Rendering video using Qt and opengl

vochinin · wrote on 31 Aug 2011, 16:09

Hi, everyone. I decided to post this as I spent a lot of time to find something like this when I searched before. Someone may find this information usefull as well someone may advise me how I can improve my program (Actually I am new to opengl and Qt).

The aim was to build GUI for several videocameras which communicate with desktop computer via Gigabit Ethernet. My trouble was to find a way to get and render 3 streams (25 fps) of video frames with resolution 1600x1200, 640x480, 512x512. The suggested OS was Windows and target desktop computer had rather powerfull hardware. Maybe the best way was to use DirectShow for rendering, but I found it rather difficult, so I implemented my GUI on Qt using opengl.

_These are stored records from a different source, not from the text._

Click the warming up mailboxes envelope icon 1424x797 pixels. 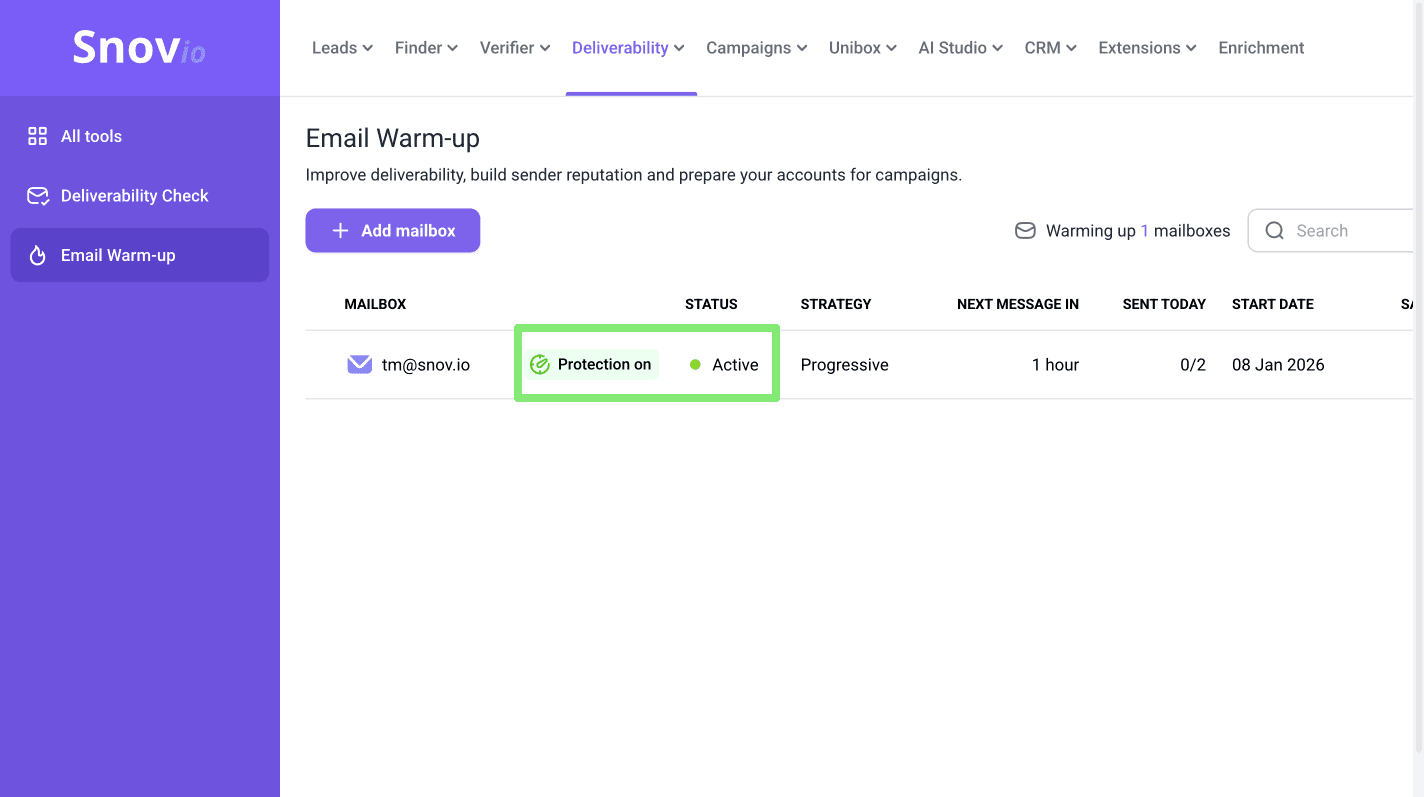pos(1025,231)
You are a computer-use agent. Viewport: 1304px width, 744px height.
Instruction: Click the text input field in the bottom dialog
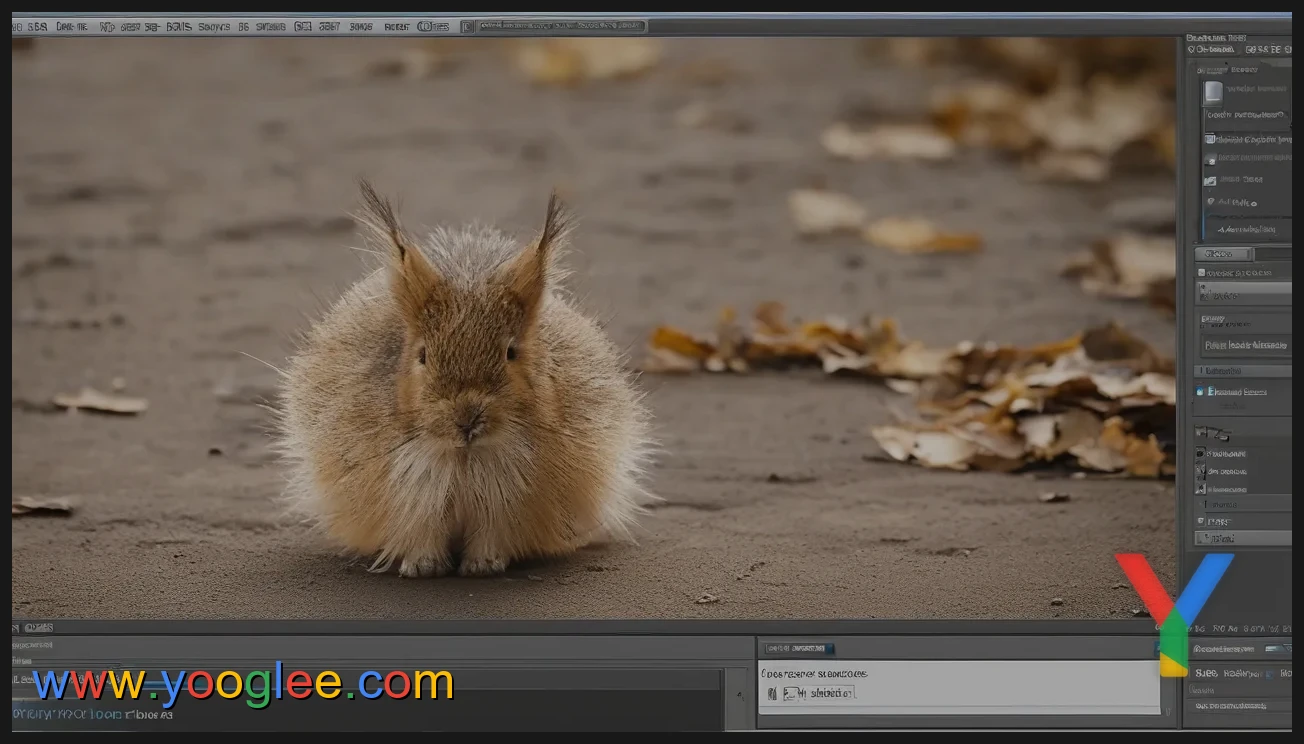(x=820, y=691)
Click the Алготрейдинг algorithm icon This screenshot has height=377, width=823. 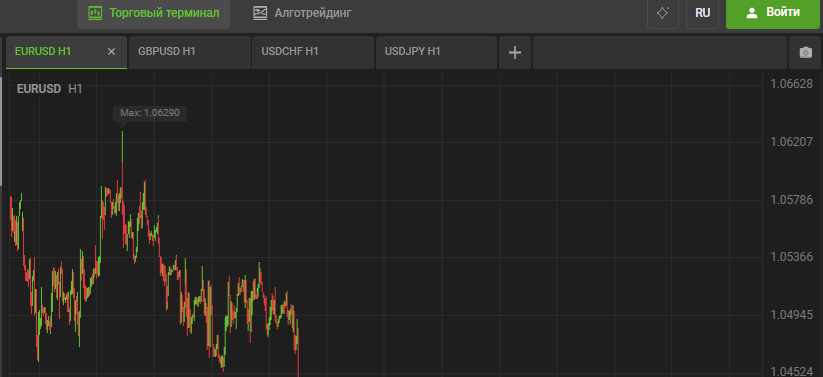point(260,13)
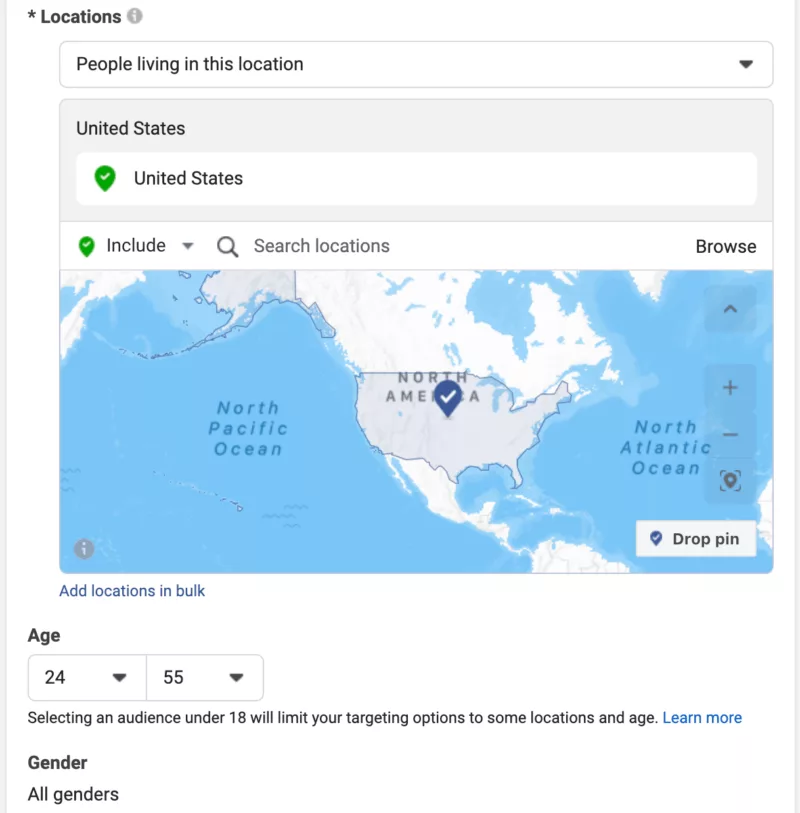Click the "All genders" text under Gender
Screen dimensions: 800x813
71,793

The program has 2 threads: 1.for recieving images from network
2.main thread to handle GUI and render video.
The main window represents form fully covered with QoglWiget. The timer invokes 25 times a second and outputs last recieved frames on the screen. The images are rendered in this way

@glPixelZoom( Xzoom, -Yzoom ); //zooming
glRasterPos2d(Xpos,WidgetHeight - Ypos);//screen position
glDrawPixels(Width,Height,GL_LUMINANCE, GL_UNSIGNED_SHORT, image_buffer); //draw image
glFlush();@

As expected this way of rendering appeared to be hardware dependent, though target computer was powerful enough to render 2 video streams 512x512 and 640x480 at 25fps. I didn't test it on high resolution camera as it isn't ready yet. I found that frames seemed to have random black lines when rendering full speed (25fps), that do not appeared when I set a timer period for 500 ms (2fps). I think the reason is that glDrawPixels function blocks CPU for some time and causes packet loss. Frame transfering in network never stops and CPU delays probarbly cause overflowing of the incoming buffer of network adapter . Then I set thread preorities as follows
@TransferThread->setPriority(QThread::Priority::TimeCriticalPriority);
this->thread()->setPriority(QThread::Priority::LowestPriority); //GUI thread@

This significantly decreased number of gaps in frames caused by packets loses, but still almoust every fifth frames seemed to have missed lines.
Searching through internet i found a way to use PBO to prevent waiting of CPU when copying to video memory.
As said in this "article":http://www.songho.ca/opengl/gl_pbo.html using Pixel Buffer Objects prevents wasting of process cycles for copying data to video card memory.
After applying described technique rendering is performed in this way:

Firstly two BuffersARB for every video stream to render are created
@glGenBuffersARB(2, pboIds);
glBindBufferARB(GL_PIXEL_UNPACK_BUFFER_ARB, pboIds[0]);
glBufferDataARB(GL_PIXEL_UNPACK_BUFFER_ARB, frame_size, 0, GL_STREAM_DRAW_ARB);
glBindBufferARB(GL_PIXEL_UNPACK_BUFFER_ARB, pboIds[1]);
glBufferDataARB(GL_PIXEL_UNPACK_BUFFER_ARB, frame_size, 0, GL_STREAM_DRAW_ARB);@
Every frame is rendered in this way

@glBindBufferARB(GL_PIXEL_UNPACK_BUFFER_ARB, pboIds[index]);
glPixelZoom( zoomX, -zoomY );
glRasterPos2d(Xpos,WidgetHeight - Ypos);
glDrawPixels(width,height,GL_LUMINANCE, GL_UNSIGNED_SHORT,0);
glBindBufferARB(GL_PIXEL_UNPACK_BUFFER_ARB, pboIds[nextIndex]);
glBufferDataARB(GL_PIXEL_UNPACK_BUFFER_ARB, frame_size, 0, GL_STREAM_DRAW_ARB);
GLuint* ptr = (GLuint*)glMapBufferARB(GL_PIXEL_UNPACK_BUFFER_ARB, GL_WRITE_ONLY_ARB);
if(ptr)
{
// update data directly on the mapped buffer
memcpy(ptr,Outbuffer,frame_size );
glUnmapBufferARB(GL_PIXEL_UNPACK_BUFFER_ARB); // release pointer to mapping buffer
}
glFlush();@

This code works but for some reason in my case it gave no significant improvements.
NOTE that I needed to download and link glew32 library as LinusA "advised":http://developer.qt.nokia.com/forums/viewthread/6954/#47930 to use PBO functions as they were not implemented by default.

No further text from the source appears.